I like the approach. Just wondering why it seems hit points tend so much to the edges of the box
I had had to do something similar in the past but couldn’t get the distribution right. What I ended up doing was tracing from a random point on the sphere surface towards a random point in the volume.
And then finding Closest Point on Line
It was too long ago. This created no hot-spots afaik.
There might be a better way.
If you want the points to be evenly distributed across the surface, you need to do this in two steps:
BoundedToBox sticks to the egdes because it’s a simple clamp, no projection.

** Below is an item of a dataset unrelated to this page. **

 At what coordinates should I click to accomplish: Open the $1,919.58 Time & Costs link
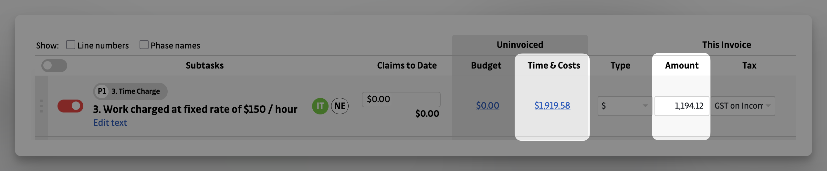point(552,105)
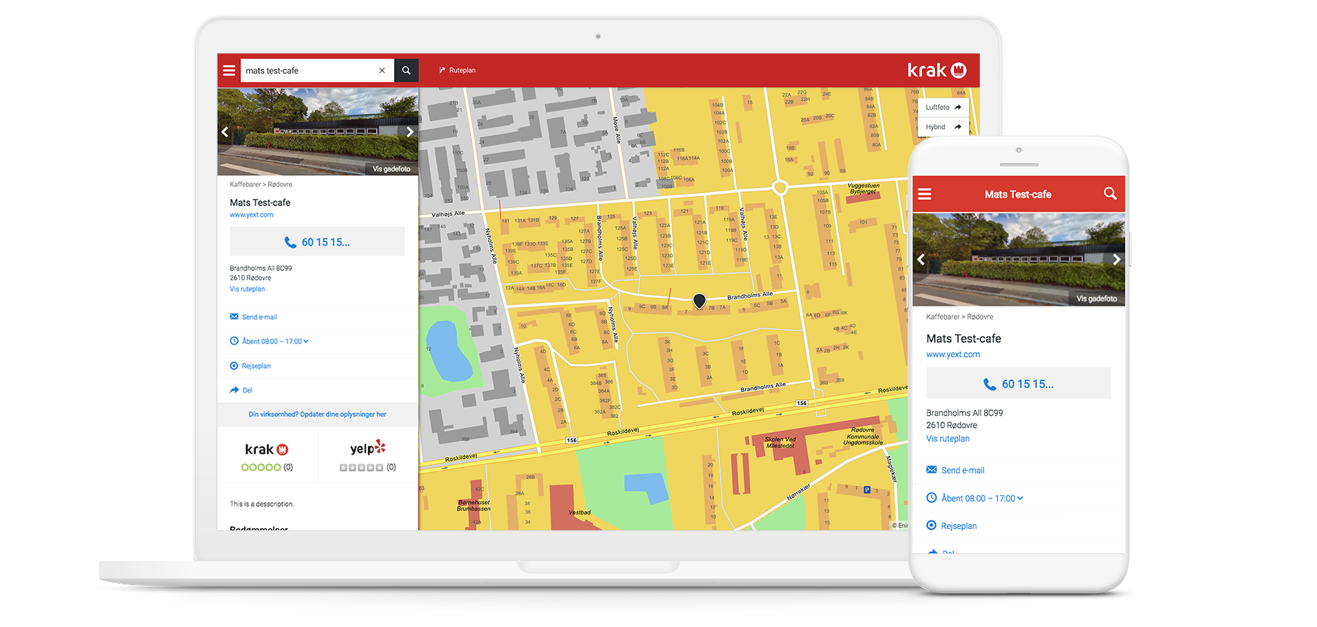Click the desktop phone number button

click(317, 242)
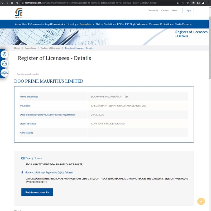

The sphere has to be larger than the box, so it has high chance of generating points where two axis (say X and Y) are both larger than box extent. BoundedToBox will simply clamp that to BoxExtent.X and BoxExtent.Y so the points end up on egde.
Here’s my attempt ![]()
FVector RandomPointOnBoundingBoxPerimeter(FVector Origin, FVector BoxExtent)
{
const FVector Dir = FMath::VRand();
const FVector Dist = BoxExtent / Dir;
return Origin + Dir * Dist.GetAbsMin();
}
Since my question (although vague) was how to choose a random point on the perimeter of a 2D box, @eldany.uy was the first to point me in the right direction. This is how I ended up implemented in C++. I’m kind of embarrassed I didn’t think of this before… but I’m glad there was also a discussion about how to do it in 3D. Thanks everyone!

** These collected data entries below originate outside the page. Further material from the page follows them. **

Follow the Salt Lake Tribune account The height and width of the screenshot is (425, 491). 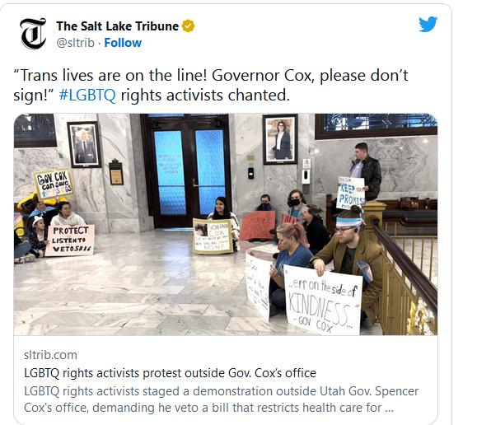point(123,43)
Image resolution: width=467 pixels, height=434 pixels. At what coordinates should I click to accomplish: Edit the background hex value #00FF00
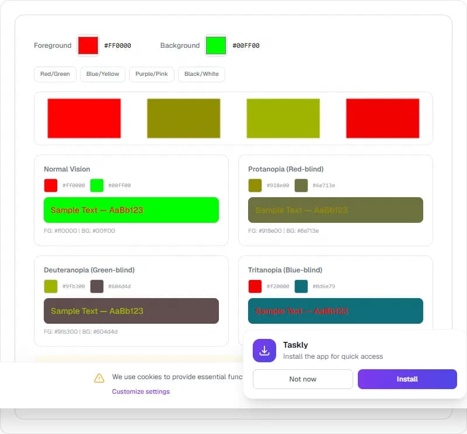246,46
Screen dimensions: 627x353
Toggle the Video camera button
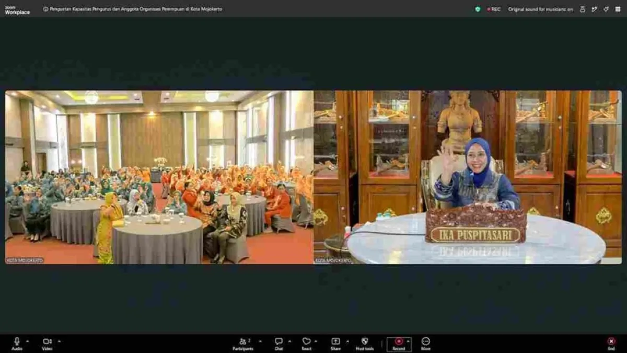click(x=47, y=344)
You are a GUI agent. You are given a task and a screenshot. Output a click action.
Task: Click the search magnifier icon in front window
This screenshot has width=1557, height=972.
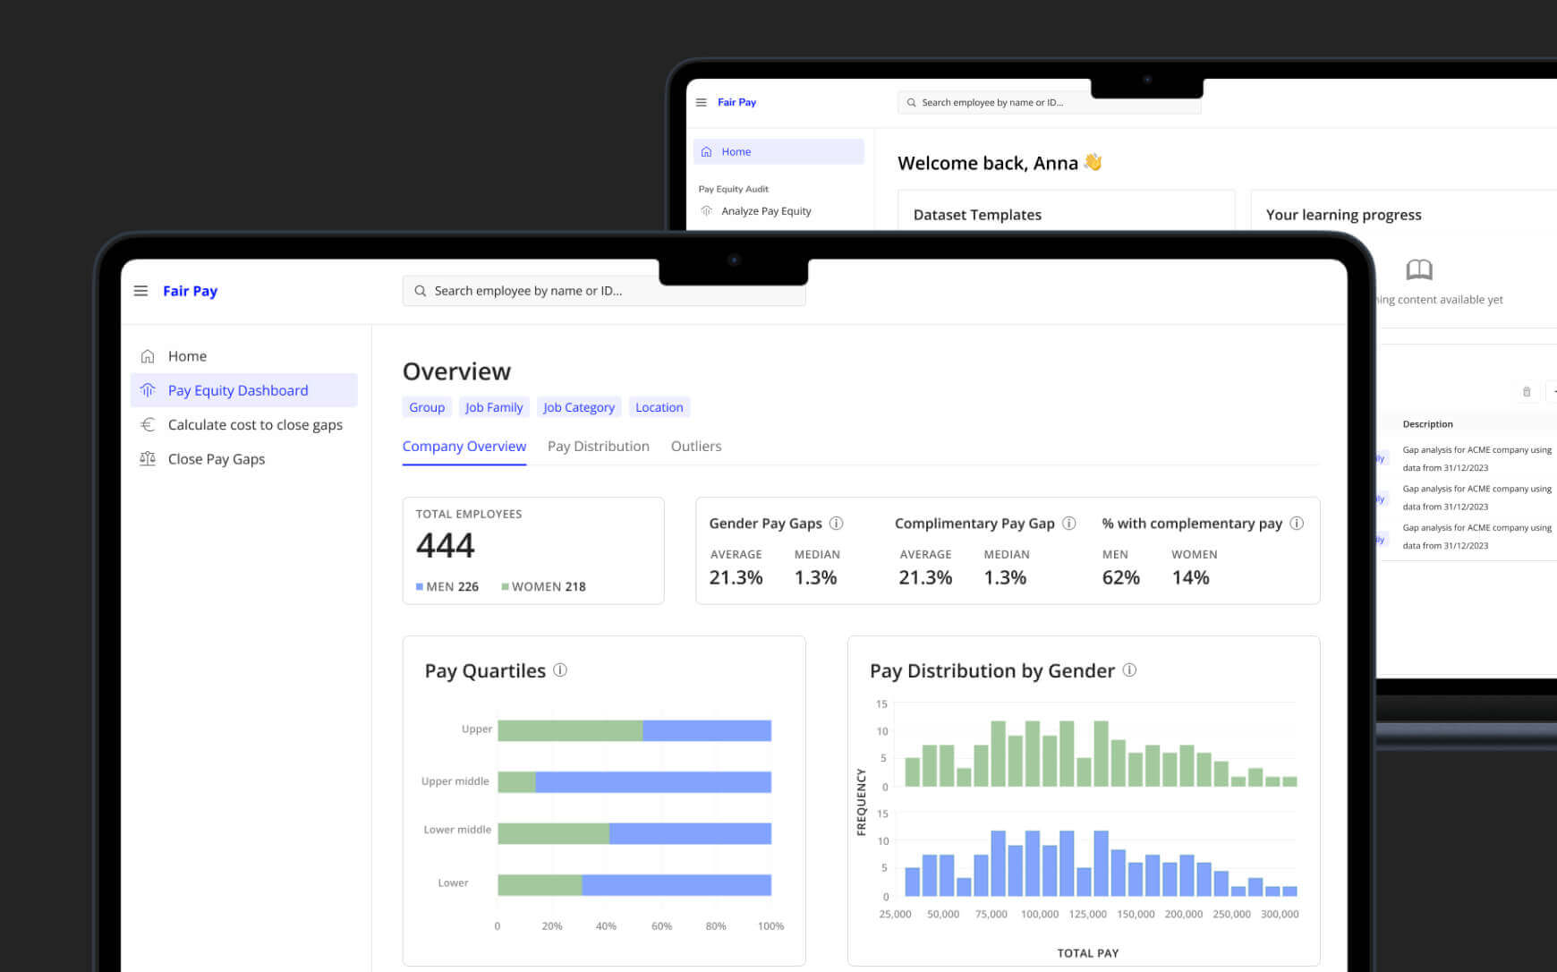coord(420,291)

SpawnLocation = BoxBounds.Origin;
// Y is left-right Z is up-down
const float OffsetX = 0.f;
float OffsetY;
float OffsetZ;
if (const int32 RandomDirection = UKismetMathLibrary::RandomIntegerInRange(0, 3);
RandomDirection == 0)
{
// top
OffsetY = UKismetMathLibrary::RandomFloatInRange(-ScaledBoxBounds.Y, ScaledBoxBounds.Y);
OffsetZ = ScaledBoxBounds.Z;
}
else if (RandomDirection == 1)
{
// right
OffsetY = ScaledBoxBounds.Y;
OffsetZ = UKismetMathLibrary::RandomFloatInRange(-ScaledBoxBounds.Z, ScaledBoxBounds.Z);
}
else if (RandomDirection == 2)
{
// left
OffsetY = -ScaledBoxBounds.Y;
OffsetZ = UKismetMathLibrary::RandomFloatInRange(-ScaledBoxBounds.Z, ScaledBoxBounds.Z);
}
else
{
// bottom
OffsetY = UKismetMathLibrary::RandomFloatInRange(-ScaledBoxBounds.Y, ScaledBoxBounds.Y);
OffsetZ = -ScaledBoxBounds.Z;
}
FVector Offset = { OffsetX, OffsetY, OffsetZ };
SpawnLocation = FirstSpawnLocation + Offset;
Glad to help in the brainstorming process!
There are always a lot of ways of achieve a goal and
I am sure there are many better than this one but hey! it works ![]()

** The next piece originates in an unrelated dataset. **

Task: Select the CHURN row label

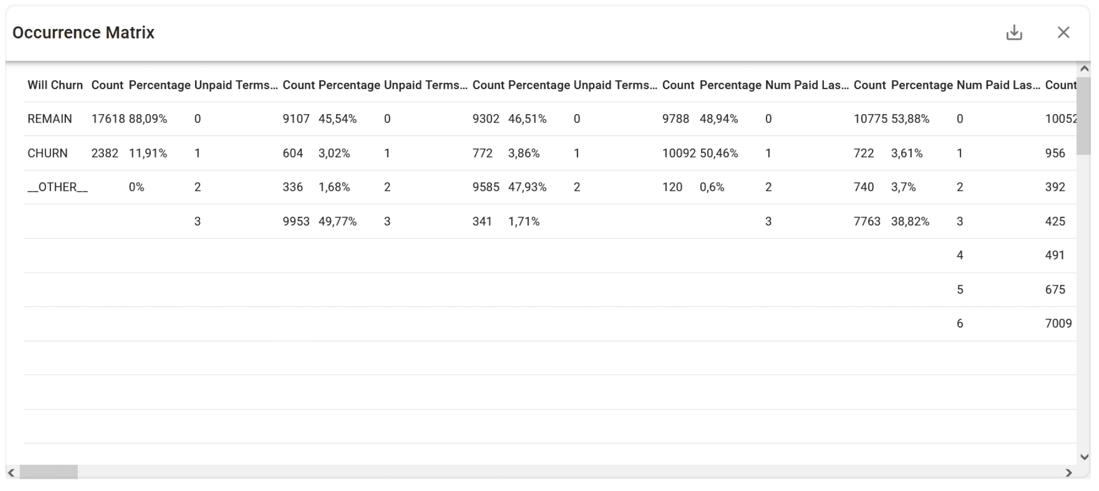Action: (48, 153)
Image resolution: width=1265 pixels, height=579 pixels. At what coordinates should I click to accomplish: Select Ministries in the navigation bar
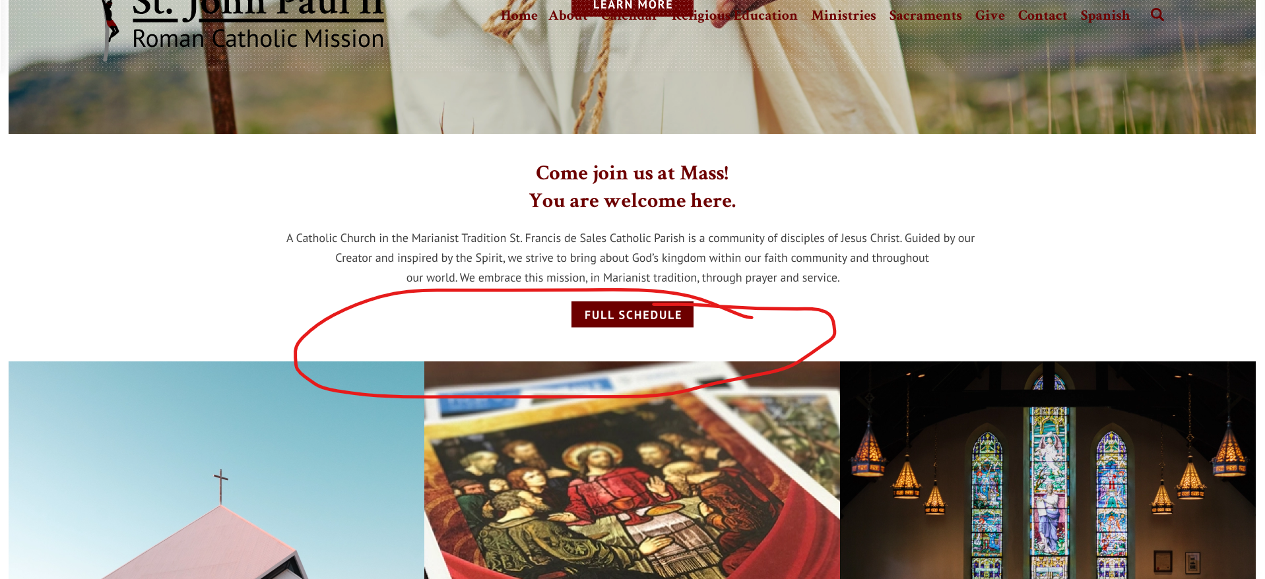click(843, 15)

instead of nested If conditions you can use switch like this:
switch (RandomDirection)
{
case 0:
// top
OffsetY = UKismetMathLibrary::RandomFloatInRange(-ScaledBoxBounds.Y, ScaledBoxBounds.Y);
OffsetZ = ScaledBoxBounds.Z;
case 1:
// right
OffsetY = ScaledBoxBounds.Y;
OffsetZ = UKismetMathLibrary::RandomFloatInRange(-ScaledBoxBounds.Z, ScaledBoxBounds.Z);
case 2:
// left
OffsetY = -ScaledBoxBounds.Y;
OffsetZ = UKismetMathLibrary::RandomFloatInRange(-ScaledBoxBounds.Z, ScaledBoxBounds.Z);
default:
// bottom
OffsetY = UKismetMathLibrary::RandomFloatInRange(-ScaledBoxBounds.Y, ScaledBoxBounds.Y);
OffsetZ = -ScaledBoxBounds.Z;
}
Greetz!
Dany
Thank you so much for providing this approach!!